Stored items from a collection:
.....
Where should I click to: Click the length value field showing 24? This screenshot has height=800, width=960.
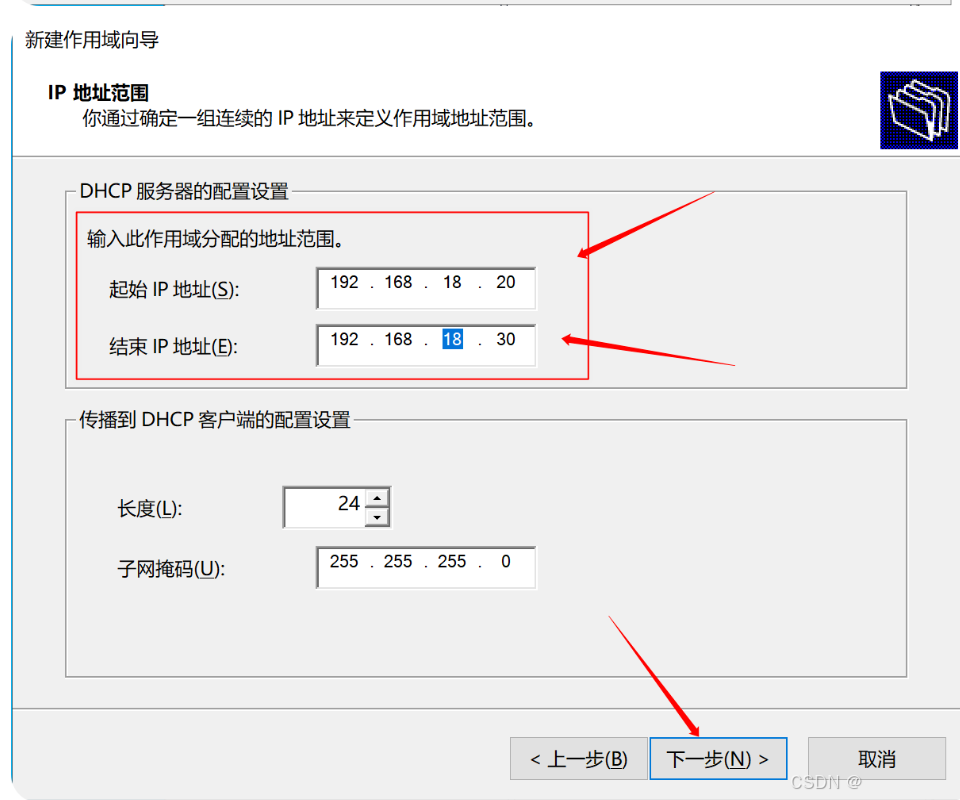(x=326, y=507)
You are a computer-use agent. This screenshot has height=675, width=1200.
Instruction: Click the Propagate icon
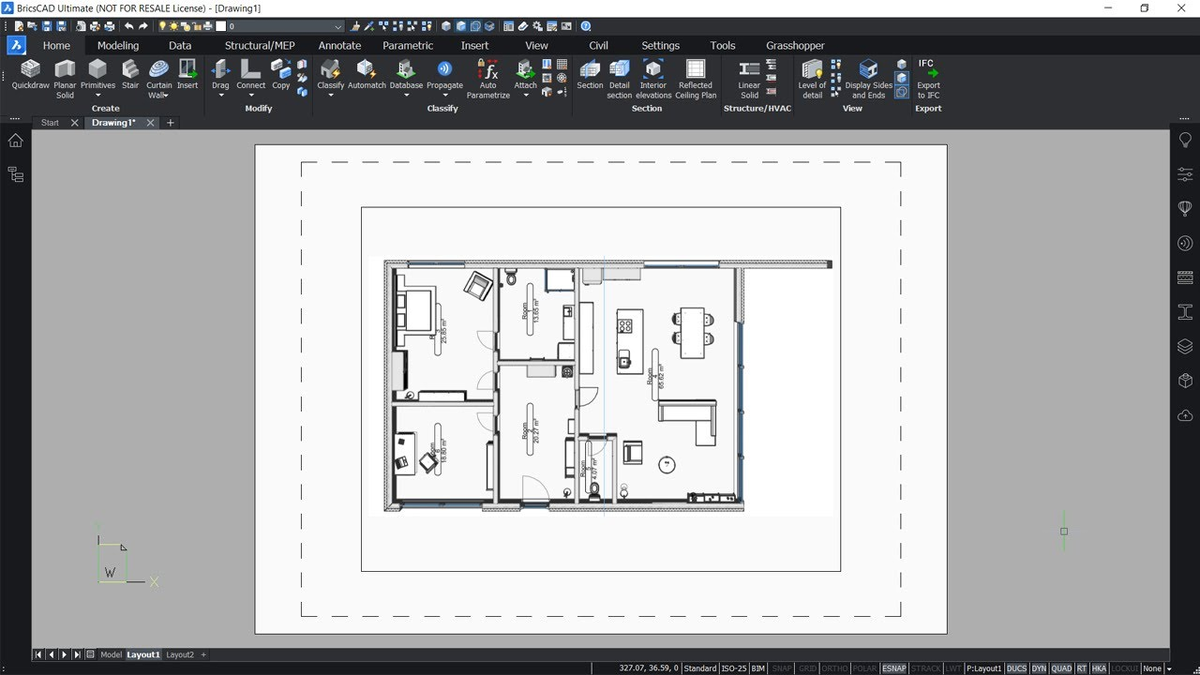click(x=445, y=76)
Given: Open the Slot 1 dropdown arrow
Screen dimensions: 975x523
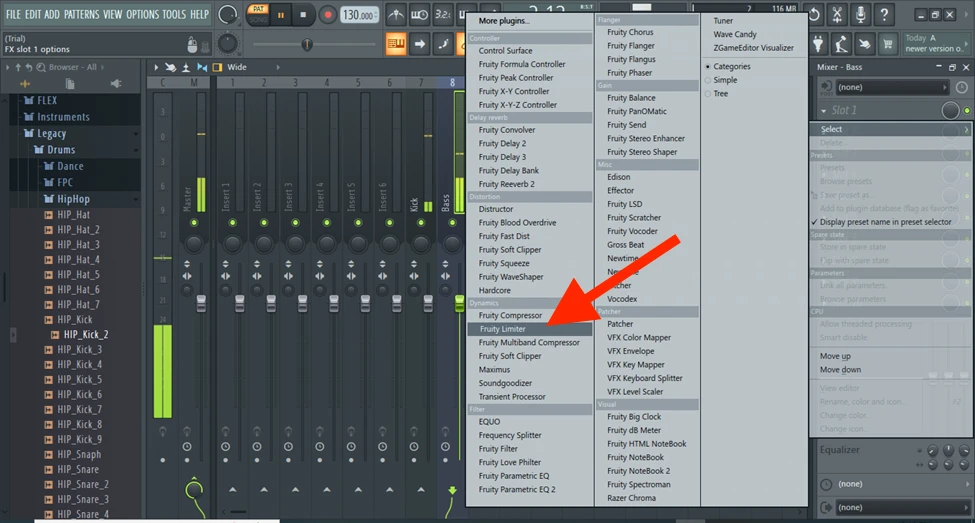Looking at the screenshot, I should coord(825,110).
.....
→ EXERCISE BRIEF:
Please reproduce the data above word for word, skipping all images.

→ RESPONSE BOX:
Where should I click to: Click the length value field showing 24? This screenshot has height=800, width=960.
(x=326, y=507)
You are a computer-use agent. This screenshot has height=675, width=1200.
Instruction: Click the Propagate icon
click(x=445, y=76)
Given: Open the Slot 1 dropdown arrow
Screen dimensions: 975x523
Looking at the screenshot, I should coord(825,110).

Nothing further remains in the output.